*ACTION ITEM*. Take every line from the listing below that includes "computer" and copy it.

*RECORDS SHOWN*.
------------------------------

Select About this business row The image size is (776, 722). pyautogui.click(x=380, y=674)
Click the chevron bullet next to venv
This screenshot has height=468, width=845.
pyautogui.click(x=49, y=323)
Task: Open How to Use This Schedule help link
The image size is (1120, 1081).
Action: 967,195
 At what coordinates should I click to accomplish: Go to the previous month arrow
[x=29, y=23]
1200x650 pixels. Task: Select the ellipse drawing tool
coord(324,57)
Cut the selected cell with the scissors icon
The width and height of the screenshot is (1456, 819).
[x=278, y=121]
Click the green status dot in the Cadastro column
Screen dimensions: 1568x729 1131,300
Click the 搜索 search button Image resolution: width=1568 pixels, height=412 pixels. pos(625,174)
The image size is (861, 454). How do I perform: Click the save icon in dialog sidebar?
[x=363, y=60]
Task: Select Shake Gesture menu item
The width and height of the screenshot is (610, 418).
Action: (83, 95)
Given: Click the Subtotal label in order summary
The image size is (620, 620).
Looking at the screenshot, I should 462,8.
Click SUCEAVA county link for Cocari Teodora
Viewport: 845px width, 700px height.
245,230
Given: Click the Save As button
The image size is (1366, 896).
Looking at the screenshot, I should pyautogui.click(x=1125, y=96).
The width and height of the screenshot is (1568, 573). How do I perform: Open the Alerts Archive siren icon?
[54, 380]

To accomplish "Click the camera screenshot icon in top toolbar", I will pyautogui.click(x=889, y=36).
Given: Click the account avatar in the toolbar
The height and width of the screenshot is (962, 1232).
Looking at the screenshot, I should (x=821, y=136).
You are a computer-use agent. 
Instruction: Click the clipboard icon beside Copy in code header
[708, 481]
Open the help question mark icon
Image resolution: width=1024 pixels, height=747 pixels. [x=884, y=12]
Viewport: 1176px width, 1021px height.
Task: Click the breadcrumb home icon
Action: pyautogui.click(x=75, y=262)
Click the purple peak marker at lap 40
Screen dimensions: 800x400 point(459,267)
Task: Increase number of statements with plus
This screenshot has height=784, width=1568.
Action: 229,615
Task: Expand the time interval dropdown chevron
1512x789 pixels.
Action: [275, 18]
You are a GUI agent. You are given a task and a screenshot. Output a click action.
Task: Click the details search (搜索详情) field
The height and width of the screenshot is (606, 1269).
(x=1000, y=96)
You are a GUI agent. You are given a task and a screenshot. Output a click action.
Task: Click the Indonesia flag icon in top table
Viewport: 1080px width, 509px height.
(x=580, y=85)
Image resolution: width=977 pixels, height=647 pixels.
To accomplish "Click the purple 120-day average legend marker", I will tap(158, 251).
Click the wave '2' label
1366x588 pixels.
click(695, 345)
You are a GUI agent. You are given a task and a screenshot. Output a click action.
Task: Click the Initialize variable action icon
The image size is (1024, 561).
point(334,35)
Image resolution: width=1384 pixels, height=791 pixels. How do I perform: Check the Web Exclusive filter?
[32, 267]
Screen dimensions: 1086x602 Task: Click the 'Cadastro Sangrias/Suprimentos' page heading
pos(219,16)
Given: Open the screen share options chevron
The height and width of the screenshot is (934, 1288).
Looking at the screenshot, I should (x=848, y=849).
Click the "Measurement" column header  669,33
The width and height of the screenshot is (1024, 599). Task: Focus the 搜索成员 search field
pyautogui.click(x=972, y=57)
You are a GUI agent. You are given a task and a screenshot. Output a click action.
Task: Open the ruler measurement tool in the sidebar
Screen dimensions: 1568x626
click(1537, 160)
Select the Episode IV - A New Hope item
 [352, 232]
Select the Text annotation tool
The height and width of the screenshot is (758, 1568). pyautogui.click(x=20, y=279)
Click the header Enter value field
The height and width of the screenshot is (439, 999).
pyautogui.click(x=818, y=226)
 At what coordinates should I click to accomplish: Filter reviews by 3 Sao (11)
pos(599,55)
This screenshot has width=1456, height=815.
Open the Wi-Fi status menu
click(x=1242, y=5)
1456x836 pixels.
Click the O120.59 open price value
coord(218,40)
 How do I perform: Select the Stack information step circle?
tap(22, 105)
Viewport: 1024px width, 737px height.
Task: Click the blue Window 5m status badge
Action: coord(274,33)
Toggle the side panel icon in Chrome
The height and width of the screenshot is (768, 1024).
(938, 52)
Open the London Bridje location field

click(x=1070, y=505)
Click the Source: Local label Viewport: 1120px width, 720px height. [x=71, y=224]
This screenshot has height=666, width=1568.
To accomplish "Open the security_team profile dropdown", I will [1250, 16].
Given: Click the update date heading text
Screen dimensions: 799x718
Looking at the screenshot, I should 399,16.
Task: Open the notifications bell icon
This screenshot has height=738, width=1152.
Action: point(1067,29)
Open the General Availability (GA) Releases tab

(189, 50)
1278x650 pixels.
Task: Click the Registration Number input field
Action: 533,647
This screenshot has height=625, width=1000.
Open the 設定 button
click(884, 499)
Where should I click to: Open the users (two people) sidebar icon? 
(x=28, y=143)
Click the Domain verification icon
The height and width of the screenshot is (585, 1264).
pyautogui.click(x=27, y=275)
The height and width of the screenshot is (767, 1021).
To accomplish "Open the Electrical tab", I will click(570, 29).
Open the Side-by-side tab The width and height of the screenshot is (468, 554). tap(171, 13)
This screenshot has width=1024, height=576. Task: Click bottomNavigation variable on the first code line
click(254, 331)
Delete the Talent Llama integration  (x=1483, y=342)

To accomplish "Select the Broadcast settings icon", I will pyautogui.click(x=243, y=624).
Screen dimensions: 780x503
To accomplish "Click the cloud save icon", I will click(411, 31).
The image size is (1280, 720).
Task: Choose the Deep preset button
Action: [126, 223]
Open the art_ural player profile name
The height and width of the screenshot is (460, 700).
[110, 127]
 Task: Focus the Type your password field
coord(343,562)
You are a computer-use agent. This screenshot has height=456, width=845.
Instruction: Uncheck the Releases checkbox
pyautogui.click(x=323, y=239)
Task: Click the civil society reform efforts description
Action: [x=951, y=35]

------------------------------

*ANSWER BELOW*.
You are a computer-use agent. 
You are a computer-use agent. This screenshot has height=456, width=845.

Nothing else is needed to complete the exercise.